## Activity
Return each entry unchanged.

## Records shown
--- --- ---

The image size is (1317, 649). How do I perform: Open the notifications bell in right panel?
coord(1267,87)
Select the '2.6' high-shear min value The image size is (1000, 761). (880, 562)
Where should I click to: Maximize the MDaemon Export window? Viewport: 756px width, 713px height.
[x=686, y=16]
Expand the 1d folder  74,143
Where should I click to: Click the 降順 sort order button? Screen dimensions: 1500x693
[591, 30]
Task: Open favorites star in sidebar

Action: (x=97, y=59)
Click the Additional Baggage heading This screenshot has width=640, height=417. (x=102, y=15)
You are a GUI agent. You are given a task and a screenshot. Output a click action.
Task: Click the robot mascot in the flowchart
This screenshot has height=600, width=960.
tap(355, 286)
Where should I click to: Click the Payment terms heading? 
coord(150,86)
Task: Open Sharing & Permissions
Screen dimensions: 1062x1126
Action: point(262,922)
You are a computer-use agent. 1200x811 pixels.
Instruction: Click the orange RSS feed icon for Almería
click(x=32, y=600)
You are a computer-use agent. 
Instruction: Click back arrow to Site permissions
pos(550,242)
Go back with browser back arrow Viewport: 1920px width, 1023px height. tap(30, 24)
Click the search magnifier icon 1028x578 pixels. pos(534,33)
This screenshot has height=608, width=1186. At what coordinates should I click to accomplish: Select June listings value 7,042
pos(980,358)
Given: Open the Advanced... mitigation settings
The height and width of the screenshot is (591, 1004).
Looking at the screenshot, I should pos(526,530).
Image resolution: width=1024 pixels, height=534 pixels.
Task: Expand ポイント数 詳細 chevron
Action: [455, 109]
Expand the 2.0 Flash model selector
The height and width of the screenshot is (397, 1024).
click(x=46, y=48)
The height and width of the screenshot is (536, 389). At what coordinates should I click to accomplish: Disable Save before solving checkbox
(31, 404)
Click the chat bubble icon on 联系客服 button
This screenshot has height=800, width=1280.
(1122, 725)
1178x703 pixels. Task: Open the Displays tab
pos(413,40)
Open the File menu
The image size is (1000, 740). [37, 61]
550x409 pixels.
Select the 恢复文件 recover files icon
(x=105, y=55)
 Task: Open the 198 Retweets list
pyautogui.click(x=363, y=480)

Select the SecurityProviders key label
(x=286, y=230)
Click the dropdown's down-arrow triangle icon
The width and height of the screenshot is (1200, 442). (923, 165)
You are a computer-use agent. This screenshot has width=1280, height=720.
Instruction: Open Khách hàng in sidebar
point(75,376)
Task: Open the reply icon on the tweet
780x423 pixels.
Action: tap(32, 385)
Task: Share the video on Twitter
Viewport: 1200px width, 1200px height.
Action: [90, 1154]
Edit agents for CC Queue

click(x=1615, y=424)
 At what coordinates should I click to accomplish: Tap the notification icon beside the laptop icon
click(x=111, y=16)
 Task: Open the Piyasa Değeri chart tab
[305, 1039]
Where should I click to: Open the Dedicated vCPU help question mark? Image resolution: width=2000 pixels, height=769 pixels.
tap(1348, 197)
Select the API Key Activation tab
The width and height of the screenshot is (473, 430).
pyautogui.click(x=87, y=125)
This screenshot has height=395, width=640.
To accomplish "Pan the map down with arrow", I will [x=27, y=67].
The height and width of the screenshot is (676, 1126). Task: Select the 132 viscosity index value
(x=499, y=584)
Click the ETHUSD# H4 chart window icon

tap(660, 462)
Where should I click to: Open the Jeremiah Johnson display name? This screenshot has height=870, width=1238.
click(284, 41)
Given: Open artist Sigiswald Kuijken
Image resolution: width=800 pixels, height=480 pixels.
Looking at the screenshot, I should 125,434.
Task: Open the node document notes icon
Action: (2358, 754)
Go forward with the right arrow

--- --- ---

## Result of the task
The image size is (1317, 649). How do I perform: Open the notifications bell in right panel?
coord(1267,87)
Select the '2.6' high-shear min value The image size is (1000, 761). (880, 562)
Where should I click to: Maximize the MDaemon Export window? Viewport: 756px width, 713px height.
[x=686, y=16]
Expand the 1d folder  74,143
Where should I click to: Click the 降順 sort order button? Screen dimensions: 1500x693
[591, 30]
Task: Open favorites star in sidebar

Action: (x=97, y=59)
Click the Additional Baggage heading This screenshot has width=640, height=417. (x=102, y=15)
You are a GUI agent. You are given a task and a screenshot. Output a click action.
Task: Click the robot mascot in the flowchart
This screenshot has height=600, width=960.
tap(355, 286)
Where should I click to: Click the Payment terms heading? 
coord(150,86)
Task: Open Sharing & Permissions
Screen dimensions: 1062x1126
Action: point(262,922)
You are a computer-use agent. 1200x811 pixels.
Instruction: Click the orange RSS feed icon for Almería
click(x=32, y=600)
You are a computer-use agent. 
Instruction: Click back arrow to Site permissions
pos(550,242)
Go back with browser back arrow Viewport: 1920px width, 1023px height. tap(30, 24)
Click the search magnifier icon 1028x578 pixels. pos(534,33)
This screenshot has height=608, width=1186. At what coordinates should I click to accomplish: Select June listings value 7,042
pos(980,358)
Given: Open the Advanced... mitigation settings
The height and width of the screenshot is (591, 1004).
Looking at the screenshot, I should pos(526,530).
Image resolution: width=1024 pixels, height=534 pixels.
Task: Expand ポイント数 詳細 chevron
Action: [455, 109]
Expand the 2.0 Flash model selector
The height and width of the screenshot is (397, 1024).
click(x=46, y=48)
The height and width of the screenshot is (536, 389). At what coordinates should I click to accomplish: Disable Save before solving checkbox
(31, 404)
Click the chat bubble icon on 联系客服 button
This screenshot has height=800, width=1280.
(1122, 725)
1178x703 pixels. Task: Open the Displays tab
pos(413,40)
Open the File menu
The image size is (1000, 740). [37, 61]
550x409 pixels.
Select the 恢复文件 recover files icon
(x=105, y=55)
 Task: Open the 198 Retweets list
pyautogui.click(x=363, y=480)

Select the SecurityProviders key label
(x=286, y=230)
Click the dropdown's down-arrow triangle icon
The width and height of the screenshot is (1200, 442). (923, 165)
You are a computer-use agent. This screenshot has width=1280, height=720.
Instruction: Open Khách hàng in sidebar
point(75,376)
Task: Open the reply icon on the tweet
780x423 pixels.
Action: tap(32, 385)
Task: Share the video on Twitter
Viewport: 1200px width, 1200px height.
Action: [90, 1154]
Edit agents for CC Queue

click(x=1615, y=424)
 At what coordinates should I click to accomplish: Tap the notification icon beside the laptop icon
click(x=111, y=16)
 Task: Open the Piyasa Değeri chart tab
[305, 1039]
Where should I click to: Open the Dedicated vCPU help question mark? Image resolution: width=2000 pixels, height=769 pixels.
tap(1348, 197)
Select the API Key Activation tab
The width and height of the screenshot is (473, 430).
pyautogui.click(x=87, y=125)
This screenshot has height=395, width=640.
To accomplish "Pan the map down with arrow", I will [x=27, y=67].
The height and width of the screenshot is (676, 1126). Task: Select the 132 viscosity index value
(x=499, y=584)
Click the ETHUSD# H4 chart window icon

tap(660, 462)
Where should I click to: Open the Jeremiah Johnson display name? This screenshot has height=870, width=1238.
click(284, 41)
Given: Open artist Sigiswald Kuijken
Image resolution: width=800 pixels, height=480 pixels.
Looking at the screenshot, I should 125,434.
Task: Open the node document notes icon
Action: (2358, 754)
Go forward with the right arrow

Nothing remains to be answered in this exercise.